Senator MCCLURE. In particular, do you know if the Savannah River safety experts have resolved the issue of recriticality with a class IX accident?

Mr. GRAHAM. I don't know the answer to that, Senator.

Senator MCCLURE. I think I asked the Secretary that question earlier in a slightly different form, and if I understood correctly, he was going to supply the answer for the record.

Mr. SALGADO. Yes, we will, Senator.

Senator MCCLURE. I am sorry that Senator Hollings had a 12 o'clock appointment and had to leave because I wanted to assure him that I raised the question of the class IX accident not to indicate that I think that the Savannah River reactors are operating unsafely today, but to indicate that a heavy water reactor to be constructed in the future, with a new design to new standards, is going to have to meet that kind of a test, and can't be built and operated until it does; isn't that correct? Wouldn't that be your view, Mr. Ahearne?

Mr. AHEARNE. Senator, I certainly believe that any of the new reactors have to go through a sound safety review. A class IX accident is a term of art that has been used for years in the NRC. In many places what it means by definition is beyond the basis on which the design was made. In a way there is a tautology there that says if you are considering class IX then you are already analyzing something for which the system wasn't designed. I don't want to step into that area. I would agree that one has to go through detailed safety analyses.

POWER GENERATION FROM NPR

Senator MCCLURE. Dr. Graham, the ERAB report seems to indicate that electricity sales are not of major consequence. I think I state that correctly.

Mr. Schoettler, if I state it wrong, I would invite your intervention, but that is the way I read the ERAB report.

It seems to me that that ignored projections of the need for at least 110 gigawatts of additional electrical power in the United States by the year 2000, and the growing concerns about global warming and acid rain, and the political volatility, which I hope we haven't forgotten, in the Middle East.
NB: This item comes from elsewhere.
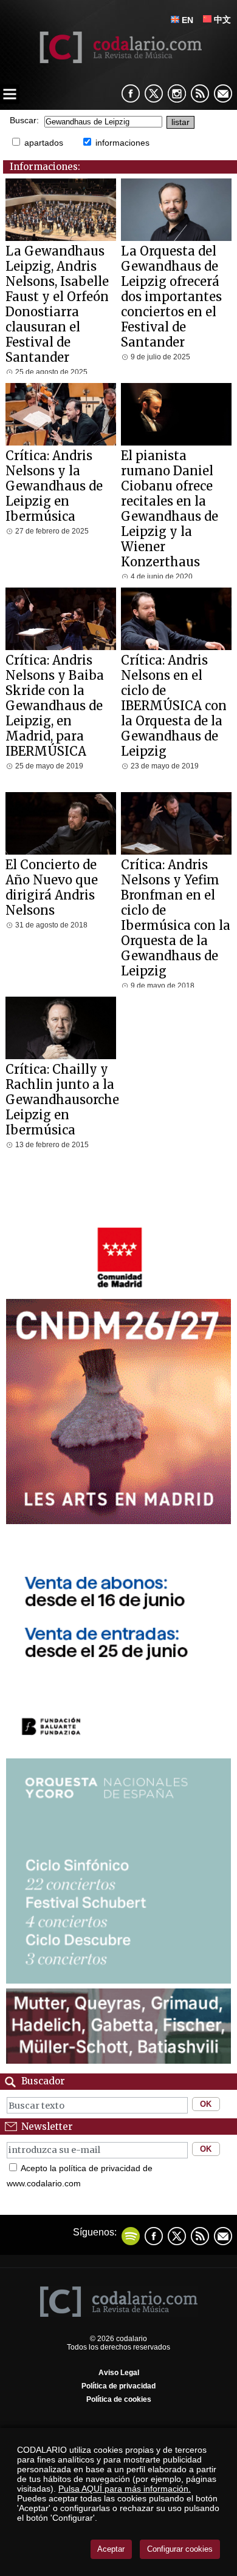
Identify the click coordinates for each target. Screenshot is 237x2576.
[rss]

As Science Advisor to the President, do you think the decisions on the NPR technology should, to the extent possible, factor in concerns about energy policy?

Mr. GRAHAM. Senator McClure, along with my colleagues testifying before you, I believe that the reliability of the tritium supply is the paramount issue before the country, and that should be given the principal focus. To the degree that that can be satisfactorily addressed, then I believe other concerns can also be considered, including the national energy policy and technical transfer issues.

Senator MCCLURE. Some concern has been expressed that if steam were produced and sold from an NPR, that those arrangements for sale might interfere with plant operation with respect to the production of tritium. Do you see any inherent unresolvable conflict in that regard?

Mr. GRAHAM. No, Senator, because I think the clear point would have to be made at the outset of any such sale of steam, that the production of tritium was the paramount priority, and it would take precedence over the production of electricity.